Hello,
Can anyone checkout this ?
Hello,
When it comes to setting the `max-workers` for an SDK, you have a couple of options:
Global Configuration: You can set global configurations that will apply to any instance of `CogniteClient` that is created after the global configurations have been set. Here's how you can set the `GlobalConfig`:
from cognite.client import global_config, ClientConfig
from cognite.client.credentials import Token
global_config.default_client_config = ClientConfig(
client_name="my-client", project="myproj", credentials=Token("verysecret")
)
global_config.max_workers = <desired_value> # Set the desired number for max_workers
Remember, any configurations set in the `global_config` should be made prior to instantiating a `CogniteClient` to ensure they take effect.
Directly in the CogniteClient Constructor: The documentation suggests that you can also pass a `ClientConfig` directly when you create a new `CogniteClient`. So, if you only want to set the `max_workers` for a specific instance, you can do so as:
config = ClientConfig(max_workers=<desired_value>, ...<other_params>)
client = CogniteClient(config)
To address your other questions:
- If you do not set the `GlobalConfig`, then yes, the SDK would utilize the default values for workers, retries, and other parameters.
- As for passing the `GlobalConfig` to `ClientConfig`, you don't need to pass it directly. Instead, the `ClientConfig` is set as an attribute of `global_config` (as shown in the example above).

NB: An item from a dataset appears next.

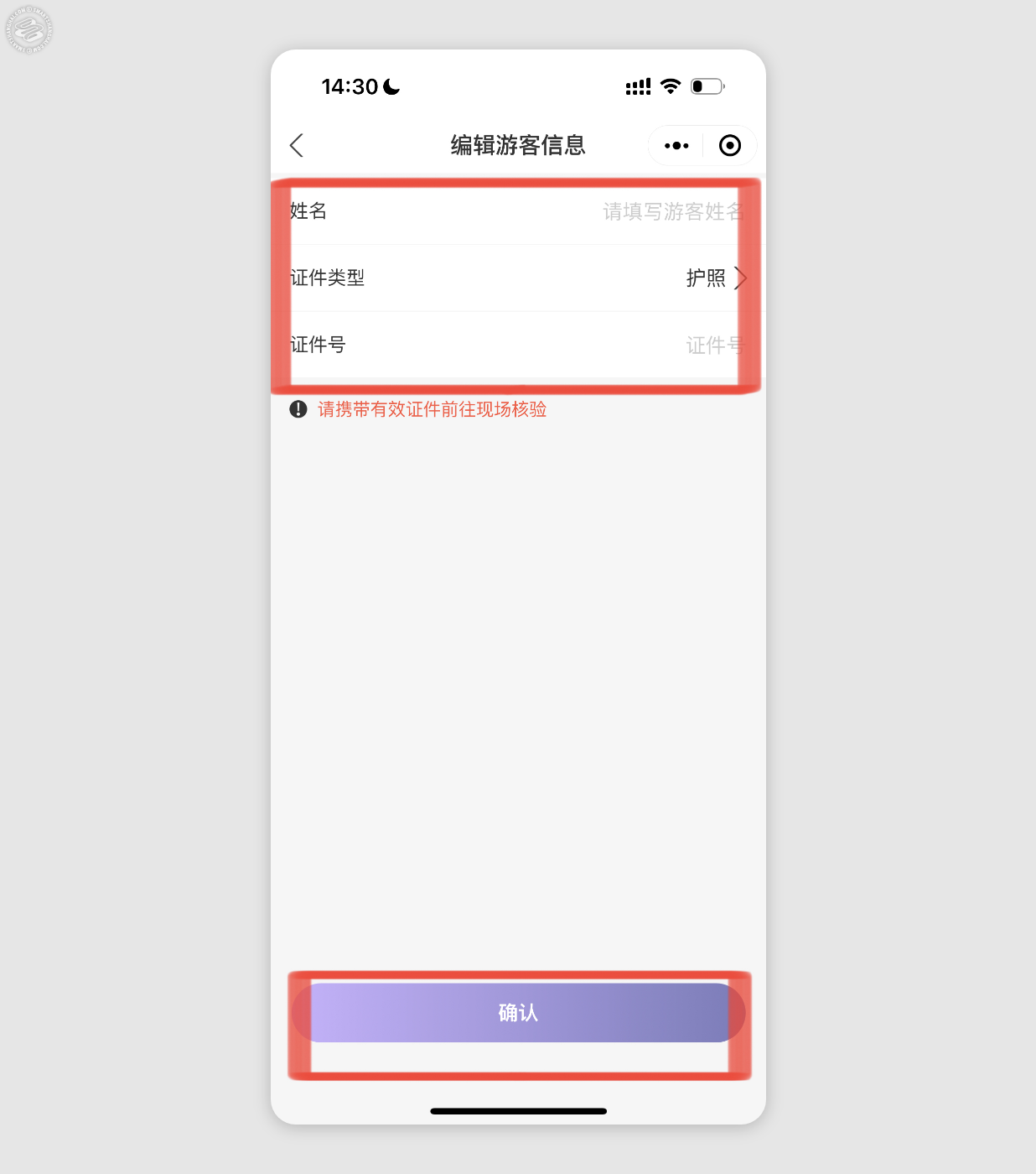Open the three-dot more menu
Image resolution: width=1036 pixels, height=1174 pixels.
(676, 146)
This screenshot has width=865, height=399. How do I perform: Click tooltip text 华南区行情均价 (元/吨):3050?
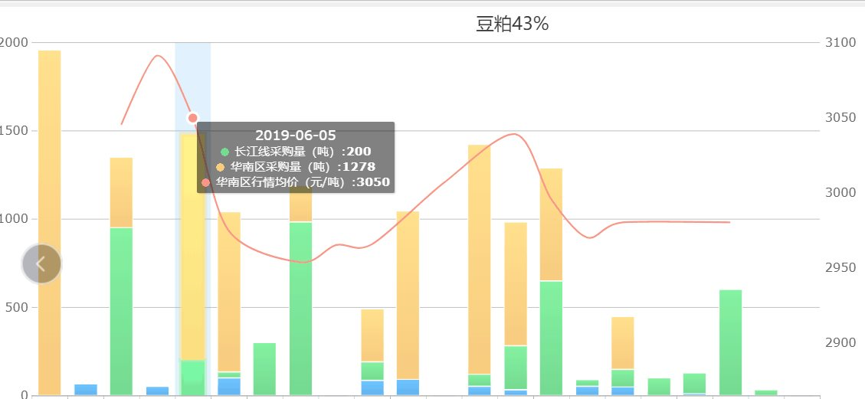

Lastly, if you're working with multiple `CogniteClient` instances and making many concurrent requests, consider increasing the `max_connection_pool_size` in the `global_config` to efficiently reuse connections.
I hope this helps!
Let me know if you have any more questions or need further clarification.
Hi @Neerajkumar Bhatewara, did the above help you?
Hello,
We tried the approaches suggested and found out that there is not much difference in performance for fetching data from CDF.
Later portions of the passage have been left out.